Além dos fatores posturais, o diagnóstico diferencial realizado pelo especialista avalia outras fontes potenciais de dor glútea e ciatalgia:
- Hérnia de disco lombar (comprimindo as raízes nervosas L4, L5 ou S1)
- Estenose do canal vertebral lombar em pacientes acima de 50 anos
- Sacroileíte (inflamação na articulação entre o sacro e o osso ilíaco)
- Bursite trocantérica e tendinopatia dos glúteos médio e mínimo
- Sobrecarga excêntrica do quadril em corredores e praticantes de ciclismo

Quando a dor ciática exige consulta com ortopedista ou atendimento imediato no pronto-socorro?
Dores glúteas recorrentes que não cedem com repouso e alongamentos leves após 1 a 2 semanas demandam consulta com um ortopedista ou neurologista para realização de testes físicos específicos e indicação de fisioterapia motora direcionada.
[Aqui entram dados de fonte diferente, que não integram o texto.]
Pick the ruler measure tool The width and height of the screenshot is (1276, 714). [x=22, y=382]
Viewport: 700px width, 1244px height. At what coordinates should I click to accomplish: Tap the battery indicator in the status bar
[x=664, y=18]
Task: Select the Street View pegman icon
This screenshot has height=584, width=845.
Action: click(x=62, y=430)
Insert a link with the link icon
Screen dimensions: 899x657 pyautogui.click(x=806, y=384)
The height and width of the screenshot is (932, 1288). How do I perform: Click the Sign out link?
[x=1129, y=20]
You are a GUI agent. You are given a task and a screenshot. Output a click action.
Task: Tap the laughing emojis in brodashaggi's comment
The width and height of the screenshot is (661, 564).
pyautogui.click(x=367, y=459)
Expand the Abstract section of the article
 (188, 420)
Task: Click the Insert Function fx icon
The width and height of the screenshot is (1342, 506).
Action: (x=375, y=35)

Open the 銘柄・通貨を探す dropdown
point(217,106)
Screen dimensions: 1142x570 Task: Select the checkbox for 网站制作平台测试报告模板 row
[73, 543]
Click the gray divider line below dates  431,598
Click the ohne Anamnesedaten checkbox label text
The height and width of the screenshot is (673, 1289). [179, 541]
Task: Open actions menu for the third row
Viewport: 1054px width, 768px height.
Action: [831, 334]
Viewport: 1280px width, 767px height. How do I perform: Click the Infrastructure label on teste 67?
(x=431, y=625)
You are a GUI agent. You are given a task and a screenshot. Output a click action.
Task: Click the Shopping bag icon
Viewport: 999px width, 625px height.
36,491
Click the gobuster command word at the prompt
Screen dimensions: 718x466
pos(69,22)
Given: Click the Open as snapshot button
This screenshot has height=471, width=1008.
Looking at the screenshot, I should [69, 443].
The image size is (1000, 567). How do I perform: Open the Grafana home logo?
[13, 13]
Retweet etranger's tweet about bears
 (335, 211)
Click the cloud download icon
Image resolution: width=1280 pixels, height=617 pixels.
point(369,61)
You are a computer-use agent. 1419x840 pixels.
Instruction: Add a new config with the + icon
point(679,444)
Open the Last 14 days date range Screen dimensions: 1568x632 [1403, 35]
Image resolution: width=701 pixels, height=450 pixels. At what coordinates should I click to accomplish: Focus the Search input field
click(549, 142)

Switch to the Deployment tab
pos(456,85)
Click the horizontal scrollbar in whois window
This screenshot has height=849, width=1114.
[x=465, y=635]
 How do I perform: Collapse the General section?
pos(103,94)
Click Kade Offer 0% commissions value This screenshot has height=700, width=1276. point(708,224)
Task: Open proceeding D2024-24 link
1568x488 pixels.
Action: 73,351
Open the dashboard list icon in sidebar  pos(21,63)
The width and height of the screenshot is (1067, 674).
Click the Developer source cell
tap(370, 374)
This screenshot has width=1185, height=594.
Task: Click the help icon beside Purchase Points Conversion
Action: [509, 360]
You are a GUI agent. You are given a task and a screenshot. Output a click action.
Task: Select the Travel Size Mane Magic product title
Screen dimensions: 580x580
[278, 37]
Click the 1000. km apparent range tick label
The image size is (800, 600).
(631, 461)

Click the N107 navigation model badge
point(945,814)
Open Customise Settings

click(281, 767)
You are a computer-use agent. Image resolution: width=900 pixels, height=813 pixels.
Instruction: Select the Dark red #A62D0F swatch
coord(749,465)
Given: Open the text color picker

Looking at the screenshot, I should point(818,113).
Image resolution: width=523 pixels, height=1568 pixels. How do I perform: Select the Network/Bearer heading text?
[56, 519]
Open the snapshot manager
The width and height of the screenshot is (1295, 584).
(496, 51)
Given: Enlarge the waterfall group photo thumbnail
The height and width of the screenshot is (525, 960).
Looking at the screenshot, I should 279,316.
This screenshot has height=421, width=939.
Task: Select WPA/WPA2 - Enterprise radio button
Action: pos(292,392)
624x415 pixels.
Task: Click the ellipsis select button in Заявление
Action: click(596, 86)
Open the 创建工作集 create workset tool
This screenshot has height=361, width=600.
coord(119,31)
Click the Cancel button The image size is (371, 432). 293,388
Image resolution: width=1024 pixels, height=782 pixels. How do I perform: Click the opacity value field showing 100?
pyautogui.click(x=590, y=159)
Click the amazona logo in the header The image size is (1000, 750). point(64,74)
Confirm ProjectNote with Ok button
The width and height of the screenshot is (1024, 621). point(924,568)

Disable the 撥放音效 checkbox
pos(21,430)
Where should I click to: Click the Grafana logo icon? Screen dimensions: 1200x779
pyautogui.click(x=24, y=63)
Entretanto, compressões nervosas severas podem comprometer as funções motoras e autonômicas. Deve-se acionar o SAMU (192) ou procurar atendimento médico de emergência imediatamente caso a dor venha acompanhada dos seguintes sinais de alarme neurológico:
- Perda súbita de força no pé ou tornozelo, tornando impossível andar sobre os calcanhares (pé caído)
- Perda de sensibilidade na região genital, ânus e face interna das coxas (anestesia em sela)
- Incontinência urinária ou fecal súbita, ou retenção involuntária de urina
- Dor intolerável e incapacitante de início repentino que não alivia em nenhuma posição deitada
- Fraqueza progressiva em ambas as pernas com perda do equilíbrio para ficar de pé
Durante a consulta, relate detalhadamente quais movimentos pioram o desconforto e se você costuma passar longos períodos sentado para que o médico oriente o plano de reabilitação muscular mais assertivo.
Este conteúdo tem caráter exclusivamente informativo e não substitui a avaliação, o diagnóstico ou o acompanhamento individualizado realizado por um profissional de saúde qualificado.